Physical Examination

The physical examination varies somewhat, depending on the underlying condition. With noninflammatory aseptic bursitis, a nontender fluctuant mass is present over the tip of the elbow (Fig. 25.1). Elbow motion is usually full and painless. With chronic bursitis, the fluctuance may be replaced with a thickened bursa (Fig. 25.2).

FIGURE 25.1 Atraumatic olecranon bursitis in a 55-year-old woman. A large, fluctuant mass is present.
FIGURE 25.2 Chronic gouty olecranon bursitis. The prominence at the tip of the elbow is firm with thinning of the overlying skin.

The distinction between crystal-induced and septic bursitis may be subtle. Both conditions may produce tender fluctuance, induration, swelling, warmth, and local erythema. Elbow flexion may be somewhat limited, although not as limited as with septic arthritis of the elbow joint. Fever and a break in the skin over the elbow are important clues to an underlying septic process (Fig. 25.3). Cellulitis extending distally along the forearm is also more likely to be due to an infection.

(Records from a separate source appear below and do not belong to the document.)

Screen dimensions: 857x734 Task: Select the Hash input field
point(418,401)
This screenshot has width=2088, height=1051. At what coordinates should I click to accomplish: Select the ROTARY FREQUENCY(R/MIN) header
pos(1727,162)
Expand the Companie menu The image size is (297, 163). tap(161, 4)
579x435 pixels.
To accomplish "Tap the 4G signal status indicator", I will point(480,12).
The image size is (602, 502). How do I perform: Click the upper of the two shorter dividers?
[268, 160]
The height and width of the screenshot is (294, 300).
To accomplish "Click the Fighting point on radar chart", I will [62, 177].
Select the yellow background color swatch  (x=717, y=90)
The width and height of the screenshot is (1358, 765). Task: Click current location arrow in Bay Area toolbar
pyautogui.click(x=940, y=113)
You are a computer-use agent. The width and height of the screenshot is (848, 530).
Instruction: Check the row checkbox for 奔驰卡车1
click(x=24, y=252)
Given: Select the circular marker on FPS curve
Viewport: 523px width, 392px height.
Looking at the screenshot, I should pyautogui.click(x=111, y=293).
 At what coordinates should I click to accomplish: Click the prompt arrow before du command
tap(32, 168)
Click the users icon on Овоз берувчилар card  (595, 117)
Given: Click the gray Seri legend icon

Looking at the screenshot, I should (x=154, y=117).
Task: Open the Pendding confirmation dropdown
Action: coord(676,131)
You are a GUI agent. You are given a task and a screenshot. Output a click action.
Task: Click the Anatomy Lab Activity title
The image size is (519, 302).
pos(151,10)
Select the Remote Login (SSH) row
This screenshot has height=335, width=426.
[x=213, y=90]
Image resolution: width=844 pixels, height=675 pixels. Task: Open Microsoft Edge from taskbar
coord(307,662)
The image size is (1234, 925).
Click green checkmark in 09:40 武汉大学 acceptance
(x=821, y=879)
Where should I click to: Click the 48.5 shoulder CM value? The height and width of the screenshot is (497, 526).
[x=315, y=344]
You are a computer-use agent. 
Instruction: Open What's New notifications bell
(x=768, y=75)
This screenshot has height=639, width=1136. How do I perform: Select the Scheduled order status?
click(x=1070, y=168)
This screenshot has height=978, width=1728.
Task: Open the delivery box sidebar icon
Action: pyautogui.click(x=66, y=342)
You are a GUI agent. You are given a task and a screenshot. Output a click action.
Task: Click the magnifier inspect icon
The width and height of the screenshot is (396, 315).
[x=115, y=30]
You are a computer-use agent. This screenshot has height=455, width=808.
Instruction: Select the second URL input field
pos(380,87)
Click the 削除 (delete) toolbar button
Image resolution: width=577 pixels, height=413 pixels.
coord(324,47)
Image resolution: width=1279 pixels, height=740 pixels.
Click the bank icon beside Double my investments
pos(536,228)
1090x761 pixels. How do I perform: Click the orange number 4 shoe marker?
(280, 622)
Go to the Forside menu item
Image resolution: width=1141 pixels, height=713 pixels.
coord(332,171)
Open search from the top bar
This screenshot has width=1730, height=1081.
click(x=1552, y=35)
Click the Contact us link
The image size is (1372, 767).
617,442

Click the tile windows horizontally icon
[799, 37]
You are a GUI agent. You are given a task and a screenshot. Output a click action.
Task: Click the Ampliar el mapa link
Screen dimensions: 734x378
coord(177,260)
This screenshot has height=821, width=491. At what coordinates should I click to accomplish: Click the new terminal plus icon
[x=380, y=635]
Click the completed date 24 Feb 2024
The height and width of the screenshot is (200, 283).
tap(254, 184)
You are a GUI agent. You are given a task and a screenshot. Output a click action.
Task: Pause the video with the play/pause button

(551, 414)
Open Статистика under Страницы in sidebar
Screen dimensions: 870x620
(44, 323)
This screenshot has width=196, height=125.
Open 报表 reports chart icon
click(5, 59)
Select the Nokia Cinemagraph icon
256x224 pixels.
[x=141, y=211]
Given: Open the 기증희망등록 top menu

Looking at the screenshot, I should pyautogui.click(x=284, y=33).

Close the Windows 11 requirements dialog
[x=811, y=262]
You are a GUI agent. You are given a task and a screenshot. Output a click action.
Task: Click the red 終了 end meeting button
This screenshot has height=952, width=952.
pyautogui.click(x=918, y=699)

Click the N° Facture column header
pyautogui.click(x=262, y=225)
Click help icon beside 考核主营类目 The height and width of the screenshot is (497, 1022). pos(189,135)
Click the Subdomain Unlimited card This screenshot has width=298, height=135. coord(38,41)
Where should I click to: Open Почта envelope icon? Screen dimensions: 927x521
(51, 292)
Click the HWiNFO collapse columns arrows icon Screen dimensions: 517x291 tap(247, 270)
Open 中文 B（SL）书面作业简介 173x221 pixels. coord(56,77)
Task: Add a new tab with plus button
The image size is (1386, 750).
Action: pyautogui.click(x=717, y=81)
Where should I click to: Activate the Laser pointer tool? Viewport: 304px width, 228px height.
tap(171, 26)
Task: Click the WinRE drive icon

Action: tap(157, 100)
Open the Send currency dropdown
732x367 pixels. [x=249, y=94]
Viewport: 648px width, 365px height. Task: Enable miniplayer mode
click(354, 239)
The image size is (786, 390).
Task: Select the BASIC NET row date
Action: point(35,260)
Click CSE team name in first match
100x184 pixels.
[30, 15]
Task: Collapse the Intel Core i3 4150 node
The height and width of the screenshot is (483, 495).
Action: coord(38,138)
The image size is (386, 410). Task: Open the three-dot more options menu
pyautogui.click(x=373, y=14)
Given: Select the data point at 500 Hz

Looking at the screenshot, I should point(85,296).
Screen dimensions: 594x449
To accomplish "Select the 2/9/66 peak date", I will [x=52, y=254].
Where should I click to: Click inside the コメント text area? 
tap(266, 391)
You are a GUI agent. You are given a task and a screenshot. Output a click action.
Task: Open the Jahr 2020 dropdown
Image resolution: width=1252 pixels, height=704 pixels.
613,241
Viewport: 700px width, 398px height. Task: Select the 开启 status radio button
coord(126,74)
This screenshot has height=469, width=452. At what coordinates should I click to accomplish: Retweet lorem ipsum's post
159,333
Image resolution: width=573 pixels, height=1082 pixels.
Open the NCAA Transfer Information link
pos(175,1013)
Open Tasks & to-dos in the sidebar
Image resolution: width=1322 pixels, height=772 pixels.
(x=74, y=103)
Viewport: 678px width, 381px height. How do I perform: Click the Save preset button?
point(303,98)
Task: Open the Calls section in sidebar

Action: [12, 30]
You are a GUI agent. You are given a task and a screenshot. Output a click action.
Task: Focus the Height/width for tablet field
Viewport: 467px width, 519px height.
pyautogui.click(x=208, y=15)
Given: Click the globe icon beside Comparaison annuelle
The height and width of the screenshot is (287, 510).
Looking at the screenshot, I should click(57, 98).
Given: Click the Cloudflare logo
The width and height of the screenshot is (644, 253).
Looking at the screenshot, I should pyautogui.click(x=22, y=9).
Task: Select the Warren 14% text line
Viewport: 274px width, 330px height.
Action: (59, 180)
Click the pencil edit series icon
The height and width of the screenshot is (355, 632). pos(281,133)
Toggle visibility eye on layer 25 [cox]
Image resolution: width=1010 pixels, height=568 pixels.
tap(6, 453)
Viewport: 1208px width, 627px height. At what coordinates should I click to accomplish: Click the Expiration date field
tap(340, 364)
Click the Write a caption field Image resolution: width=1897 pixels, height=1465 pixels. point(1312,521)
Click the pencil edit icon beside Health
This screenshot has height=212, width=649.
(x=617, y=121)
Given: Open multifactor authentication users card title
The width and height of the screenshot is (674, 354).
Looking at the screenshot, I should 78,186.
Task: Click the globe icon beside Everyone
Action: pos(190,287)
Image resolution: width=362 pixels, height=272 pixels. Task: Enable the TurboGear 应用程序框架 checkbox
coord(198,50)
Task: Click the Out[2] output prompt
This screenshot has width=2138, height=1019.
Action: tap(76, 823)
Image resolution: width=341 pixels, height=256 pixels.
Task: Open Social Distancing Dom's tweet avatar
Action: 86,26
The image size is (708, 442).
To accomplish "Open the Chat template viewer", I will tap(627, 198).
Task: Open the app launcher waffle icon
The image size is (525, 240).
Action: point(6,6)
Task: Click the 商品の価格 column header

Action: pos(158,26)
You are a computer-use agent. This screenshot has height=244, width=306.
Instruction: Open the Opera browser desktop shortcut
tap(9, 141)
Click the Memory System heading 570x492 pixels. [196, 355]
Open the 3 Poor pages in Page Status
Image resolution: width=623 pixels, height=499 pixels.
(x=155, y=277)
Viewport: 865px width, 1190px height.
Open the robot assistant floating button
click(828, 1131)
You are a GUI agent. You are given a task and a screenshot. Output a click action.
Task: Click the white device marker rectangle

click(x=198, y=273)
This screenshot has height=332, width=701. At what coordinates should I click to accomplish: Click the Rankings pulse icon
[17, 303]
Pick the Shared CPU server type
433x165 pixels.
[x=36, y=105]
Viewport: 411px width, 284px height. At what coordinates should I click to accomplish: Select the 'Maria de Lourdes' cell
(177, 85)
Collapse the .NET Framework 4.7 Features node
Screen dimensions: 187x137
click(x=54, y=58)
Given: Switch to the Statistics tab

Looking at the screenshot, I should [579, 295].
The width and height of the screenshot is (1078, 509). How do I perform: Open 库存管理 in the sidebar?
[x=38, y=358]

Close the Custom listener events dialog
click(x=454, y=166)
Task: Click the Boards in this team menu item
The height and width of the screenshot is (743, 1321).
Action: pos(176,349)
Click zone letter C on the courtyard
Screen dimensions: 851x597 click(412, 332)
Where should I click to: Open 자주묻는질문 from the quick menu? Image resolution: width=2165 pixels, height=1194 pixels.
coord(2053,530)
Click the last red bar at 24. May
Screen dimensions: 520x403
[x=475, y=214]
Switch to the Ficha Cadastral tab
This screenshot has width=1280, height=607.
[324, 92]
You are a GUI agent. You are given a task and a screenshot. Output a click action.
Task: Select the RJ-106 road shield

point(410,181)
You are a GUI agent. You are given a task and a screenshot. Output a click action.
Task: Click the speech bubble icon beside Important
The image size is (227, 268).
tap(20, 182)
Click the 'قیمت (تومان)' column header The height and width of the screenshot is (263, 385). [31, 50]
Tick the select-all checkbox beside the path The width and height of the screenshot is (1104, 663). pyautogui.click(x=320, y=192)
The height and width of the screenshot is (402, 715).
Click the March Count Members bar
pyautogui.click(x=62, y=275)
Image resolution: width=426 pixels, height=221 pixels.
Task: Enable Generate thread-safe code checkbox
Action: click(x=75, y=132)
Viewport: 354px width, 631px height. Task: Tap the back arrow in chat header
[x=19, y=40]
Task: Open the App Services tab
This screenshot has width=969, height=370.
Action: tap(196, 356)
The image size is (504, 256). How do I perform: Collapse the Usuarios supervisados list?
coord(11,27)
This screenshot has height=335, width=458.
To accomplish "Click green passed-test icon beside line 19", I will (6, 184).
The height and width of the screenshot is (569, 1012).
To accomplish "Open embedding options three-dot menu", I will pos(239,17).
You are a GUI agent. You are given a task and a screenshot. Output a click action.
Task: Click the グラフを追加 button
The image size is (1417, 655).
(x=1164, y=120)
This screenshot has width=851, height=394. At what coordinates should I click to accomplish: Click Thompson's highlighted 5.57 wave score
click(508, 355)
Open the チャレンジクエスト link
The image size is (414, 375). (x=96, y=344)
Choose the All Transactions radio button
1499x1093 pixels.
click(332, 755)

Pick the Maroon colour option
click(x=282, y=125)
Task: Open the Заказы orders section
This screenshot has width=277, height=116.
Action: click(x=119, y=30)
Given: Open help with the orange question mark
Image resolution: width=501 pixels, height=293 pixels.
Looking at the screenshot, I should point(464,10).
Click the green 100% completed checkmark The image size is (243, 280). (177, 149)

FIGURE 25.3 Septic olecranon bursitis. Cellulitis is present over a wide area. The white scab at the tip of the elbow represents the site of the penetrating injury. Distally, the draining area of granulation tissue developed at the site of needle aspiration. Aspiration of the bursa should be done by use of a long needle inserted well away from the fluctuant area.

In inflammatory cases, pain inhibition may produce mild weakness of elbow flexion and extension. Sensation and distal pulses are unaffected. Examination findings of other joints should also be normal.